Mein Roman Das Ungeheuer enthält beispielsweise zwei Texte: Einmal den Text eines trauernde Ehemannes, der Deutscher ist, und einmal die nachgelassenen Aufzeichnungen seiner verstorbenen ungarischen Ehefrau Flora, die diese Aufzeichnungen auf Ungarisch verfasst hat. Wir wissen nicht genau, weshalb, aber wir können es uns denken: Weil das ihre geheime Sprache ist. Für mich als Autorin stellte sich daraufhin die Frage: In welcher Sprache schreibst du jetzt Floras Texte? Es wird am Ende zwar ein deutschsprachiges Buch sein, aber es wäre schlau, die Texte zuerst auf Ungarisch zu schreiben. Das ist ein sehr spannender Moment, weil ich ein paar Monate vorher die Erfahrung gemacht habe, dass ich immer noch nicht auf Ungarisch schreiben kann.
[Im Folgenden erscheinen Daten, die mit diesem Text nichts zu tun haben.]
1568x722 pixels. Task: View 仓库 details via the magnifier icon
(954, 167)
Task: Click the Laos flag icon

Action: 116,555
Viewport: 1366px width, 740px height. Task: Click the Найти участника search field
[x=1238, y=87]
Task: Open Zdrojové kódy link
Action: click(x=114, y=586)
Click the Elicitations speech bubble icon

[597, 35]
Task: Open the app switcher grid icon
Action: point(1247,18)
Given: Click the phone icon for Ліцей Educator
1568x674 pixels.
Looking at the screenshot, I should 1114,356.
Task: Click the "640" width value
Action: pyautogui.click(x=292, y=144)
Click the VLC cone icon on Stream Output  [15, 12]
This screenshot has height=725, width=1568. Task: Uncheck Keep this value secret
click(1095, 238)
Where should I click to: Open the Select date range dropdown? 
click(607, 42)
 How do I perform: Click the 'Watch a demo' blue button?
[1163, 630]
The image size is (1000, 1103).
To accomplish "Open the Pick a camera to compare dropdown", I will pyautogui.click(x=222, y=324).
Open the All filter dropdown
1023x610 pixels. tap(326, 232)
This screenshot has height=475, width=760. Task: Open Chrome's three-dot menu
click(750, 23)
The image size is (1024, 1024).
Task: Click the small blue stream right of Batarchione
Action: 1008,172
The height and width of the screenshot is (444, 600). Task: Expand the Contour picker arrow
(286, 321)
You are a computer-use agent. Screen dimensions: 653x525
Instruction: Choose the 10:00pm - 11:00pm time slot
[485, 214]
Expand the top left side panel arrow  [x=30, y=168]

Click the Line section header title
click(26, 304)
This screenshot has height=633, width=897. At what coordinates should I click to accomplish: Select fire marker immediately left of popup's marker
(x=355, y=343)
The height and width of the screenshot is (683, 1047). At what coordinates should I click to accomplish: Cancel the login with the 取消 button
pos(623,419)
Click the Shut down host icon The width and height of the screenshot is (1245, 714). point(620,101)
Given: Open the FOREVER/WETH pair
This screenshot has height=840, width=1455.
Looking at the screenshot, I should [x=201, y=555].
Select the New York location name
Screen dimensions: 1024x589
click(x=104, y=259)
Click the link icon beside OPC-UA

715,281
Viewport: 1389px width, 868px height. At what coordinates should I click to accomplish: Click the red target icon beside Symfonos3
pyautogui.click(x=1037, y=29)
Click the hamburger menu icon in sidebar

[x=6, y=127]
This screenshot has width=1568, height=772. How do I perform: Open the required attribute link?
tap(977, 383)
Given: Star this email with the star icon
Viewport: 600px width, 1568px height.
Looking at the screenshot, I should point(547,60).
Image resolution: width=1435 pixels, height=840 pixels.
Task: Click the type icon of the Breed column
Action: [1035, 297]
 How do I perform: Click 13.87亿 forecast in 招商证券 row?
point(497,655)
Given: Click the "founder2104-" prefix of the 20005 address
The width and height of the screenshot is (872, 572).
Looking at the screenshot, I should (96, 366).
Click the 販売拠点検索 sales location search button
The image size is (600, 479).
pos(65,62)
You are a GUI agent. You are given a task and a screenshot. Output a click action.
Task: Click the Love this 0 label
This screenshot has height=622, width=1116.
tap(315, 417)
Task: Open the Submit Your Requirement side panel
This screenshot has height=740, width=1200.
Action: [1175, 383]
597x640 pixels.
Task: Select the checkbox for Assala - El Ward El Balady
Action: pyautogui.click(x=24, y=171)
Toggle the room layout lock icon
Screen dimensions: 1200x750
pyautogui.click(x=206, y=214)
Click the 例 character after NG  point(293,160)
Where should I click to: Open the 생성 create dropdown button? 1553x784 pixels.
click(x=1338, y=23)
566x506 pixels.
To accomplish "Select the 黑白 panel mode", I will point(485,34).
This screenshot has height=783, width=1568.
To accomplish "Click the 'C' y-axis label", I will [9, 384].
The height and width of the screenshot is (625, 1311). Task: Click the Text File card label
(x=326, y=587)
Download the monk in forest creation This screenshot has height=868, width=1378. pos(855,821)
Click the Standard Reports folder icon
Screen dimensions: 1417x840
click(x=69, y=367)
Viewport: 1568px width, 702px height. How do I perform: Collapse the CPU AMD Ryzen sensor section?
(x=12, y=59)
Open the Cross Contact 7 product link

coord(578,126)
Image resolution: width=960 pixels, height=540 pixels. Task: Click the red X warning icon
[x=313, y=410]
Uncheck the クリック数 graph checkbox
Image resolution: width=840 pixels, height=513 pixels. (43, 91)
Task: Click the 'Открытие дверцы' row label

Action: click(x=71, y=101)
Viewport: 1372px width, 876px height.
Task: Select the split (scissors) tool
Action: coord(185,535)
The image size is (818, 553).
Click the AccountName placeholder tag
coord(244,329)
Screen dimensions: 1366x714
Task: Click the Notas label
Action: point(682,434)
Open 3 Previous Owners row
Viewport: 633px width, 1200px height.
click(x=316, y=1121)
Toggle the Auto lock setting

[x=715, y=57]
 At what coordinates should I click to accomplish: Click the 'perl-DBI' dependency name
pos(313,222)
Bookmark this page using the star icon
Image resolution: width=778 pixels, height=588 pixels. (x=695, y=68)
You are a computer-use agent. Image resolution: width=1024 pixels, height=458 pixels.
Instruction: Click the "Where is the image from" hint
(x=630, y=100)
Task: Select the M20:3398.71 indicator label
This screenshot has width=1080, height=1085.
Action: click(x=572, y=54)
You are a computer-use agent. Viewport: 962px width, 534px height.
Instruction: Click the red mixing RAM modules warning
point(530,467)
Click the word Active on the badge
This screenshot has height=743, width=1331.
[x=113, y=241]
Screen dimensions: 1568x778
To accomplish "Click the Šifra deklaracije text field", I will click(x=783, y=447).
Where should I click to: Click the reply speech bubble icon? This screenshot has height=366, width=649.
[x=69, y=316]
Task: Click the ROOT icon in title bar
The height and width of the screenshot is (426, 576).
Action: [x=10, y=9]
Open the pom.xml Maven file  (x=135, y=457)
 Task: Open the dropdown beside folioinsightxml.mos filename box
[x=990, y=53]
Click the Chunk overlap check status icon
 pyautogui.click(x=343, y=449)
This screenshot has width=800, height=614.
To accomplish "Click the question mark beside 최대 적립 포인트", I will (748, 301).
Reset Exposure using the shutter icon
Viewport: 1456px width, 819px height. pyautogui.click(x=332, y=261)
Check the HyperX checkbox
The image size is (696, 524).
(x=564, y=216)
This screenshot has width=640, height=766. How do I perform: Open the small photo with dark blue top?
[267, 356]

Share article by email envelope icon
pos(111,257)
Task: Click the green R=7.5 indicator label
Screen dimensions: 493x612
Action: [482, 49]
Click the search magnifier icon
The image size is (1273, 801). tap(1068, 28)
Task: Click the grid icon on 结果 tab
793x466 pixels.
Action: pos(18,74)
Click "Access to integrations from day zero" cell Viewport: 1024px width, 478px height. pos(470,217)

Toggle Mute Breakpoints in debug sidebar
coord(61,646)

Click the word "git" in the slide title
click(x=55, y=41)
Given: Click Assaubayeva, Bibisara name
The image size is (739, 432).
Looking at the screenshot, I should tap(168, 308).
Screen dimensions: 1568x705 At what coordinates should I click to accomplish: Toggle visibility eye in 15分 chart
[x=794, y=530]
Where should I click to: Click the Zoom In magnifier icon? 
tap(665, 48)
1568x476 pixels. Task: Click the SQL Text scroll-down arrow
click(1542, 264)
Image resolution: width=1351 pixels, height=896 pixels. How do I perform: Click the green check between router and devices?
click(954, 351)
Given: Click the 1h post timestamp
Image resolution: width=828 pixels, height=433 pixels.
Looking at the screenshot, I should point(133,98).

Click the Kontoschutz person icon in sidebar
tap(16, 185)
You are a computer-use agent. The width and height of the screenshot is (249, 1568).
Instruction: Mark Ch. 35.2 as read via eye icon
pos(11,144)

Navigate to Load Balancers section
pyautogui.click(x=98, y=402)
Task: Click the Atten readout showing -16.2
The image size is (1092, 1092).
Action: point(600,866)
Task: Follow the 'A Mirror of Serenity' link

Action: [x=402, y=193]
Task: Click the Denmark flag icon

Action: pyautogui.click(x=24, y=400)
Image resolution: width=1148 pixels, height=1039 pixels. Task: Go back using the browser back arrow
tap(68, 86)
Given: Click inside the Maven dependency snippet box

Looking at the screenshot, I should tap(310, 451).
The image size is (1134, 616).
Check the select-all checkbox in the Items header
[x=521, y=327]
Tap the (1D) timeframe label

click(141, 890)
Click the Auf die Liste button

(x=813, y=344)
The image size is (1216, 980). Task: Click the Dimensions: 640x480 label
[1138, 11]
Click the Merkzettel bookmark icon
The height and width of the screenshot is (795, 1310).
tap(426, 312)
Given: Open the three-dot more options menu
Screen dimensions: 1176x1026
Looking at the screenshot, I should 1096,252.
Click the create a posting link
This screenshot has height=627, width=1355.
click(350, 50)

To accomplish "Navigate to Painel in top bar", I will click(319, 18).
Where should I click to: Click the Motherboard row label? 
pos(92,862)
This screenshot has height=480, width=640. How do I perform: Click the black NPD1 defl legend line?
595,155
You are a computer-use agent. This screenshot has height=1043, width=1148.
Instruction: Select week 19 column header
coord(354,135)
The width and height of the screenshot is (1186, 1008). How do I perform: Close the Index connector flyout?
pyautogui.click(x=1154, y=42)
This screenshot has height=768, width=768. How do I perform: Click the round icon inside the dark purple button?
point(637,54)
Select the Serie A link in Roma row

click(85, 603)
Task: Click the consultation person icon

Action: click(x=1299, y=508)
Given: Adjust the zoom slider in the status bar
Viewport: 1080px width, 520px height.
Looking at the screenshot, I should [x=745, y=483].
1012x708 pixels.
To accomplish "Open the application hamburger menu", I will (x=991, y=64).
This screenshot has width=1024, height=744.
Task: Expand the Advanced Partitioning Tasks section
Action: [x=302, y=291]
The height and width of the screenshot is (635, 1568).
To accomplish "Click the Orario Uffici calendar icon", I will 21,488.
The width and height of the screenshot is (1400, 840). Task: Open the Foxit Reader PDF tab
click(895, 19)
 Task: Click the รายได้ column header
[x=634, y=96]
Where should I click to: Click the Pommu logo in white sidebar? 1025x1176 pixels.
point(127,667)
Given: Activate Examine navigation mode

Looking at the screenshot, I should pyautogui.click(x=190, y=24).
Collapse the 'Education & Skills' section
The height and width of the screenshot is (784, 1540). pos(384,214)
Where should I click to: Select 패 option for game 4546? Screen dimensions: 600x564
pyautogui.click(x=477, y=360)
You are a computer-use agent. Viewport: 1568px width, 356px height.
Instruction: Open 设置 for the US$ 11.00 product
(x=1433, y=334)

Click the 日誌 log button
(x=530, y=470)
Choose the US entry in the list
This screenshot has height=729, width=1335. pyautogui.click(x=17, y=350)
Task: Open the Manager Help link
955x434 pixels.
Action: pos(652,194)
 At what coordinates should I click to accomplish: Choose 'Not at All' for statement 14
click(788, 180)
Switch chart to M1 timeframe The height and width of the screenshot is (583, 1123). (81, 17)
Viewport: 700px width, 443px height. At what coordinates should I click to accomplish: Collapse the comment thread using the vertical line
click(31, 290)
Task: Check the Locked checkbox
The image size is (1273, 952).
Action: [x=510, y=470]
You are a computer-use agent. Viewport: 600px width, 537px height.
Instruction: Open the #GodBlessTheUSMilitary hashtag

Das hat mich dann dazu veranlasst, einen halben Roman auf Ungarisch zu schreiben. Ich wusste, dass Das Ungeheuer schwierig werden würde, aber ich wollte, dass sich die beiden Texte radikal voneinander unterscheiden. Floras Text sollte tatsächlich etwas komplett anderes sein und dazu habe ich meine nicht mehr so gut beherrschte Muttersprache benutzt. Es kostete mich Blut, Schweiß und Tränen. Häufig fing ich an, auf Ungarisch zu schreiben, merkte jedoch: Das ist nicht Ungarisch, du übersetzt gerade! Ich habe das Schreiben in solchen Momenten dann immer radikal unterbrochen. Es war furchtbar! Schließlich habe ich mich aber mit Floras Text durchgequält und das hat tatsächlich dazu geführt, dass der Text weniger literarisch wurde oder besser gesagt, dass der Text privater und inoffizieller wirkt. Als ich damit fertig war, kam die nächste Herausforderung: Der Text sollte einsprachig deutsch sein und das heißt, dass der ungarische Text ins Deutsche gebracht werden musste, darauf achtend, dass ich ihn nicht verbessere. Das war ein wahnsinnig spannender Prozess. Das Ungeheuer ist das Buch, in dem ich das Ungarische ganz bewusst und ganz massiv eingesetzt habe, um einen speziellen deutschen Text zu erhalten.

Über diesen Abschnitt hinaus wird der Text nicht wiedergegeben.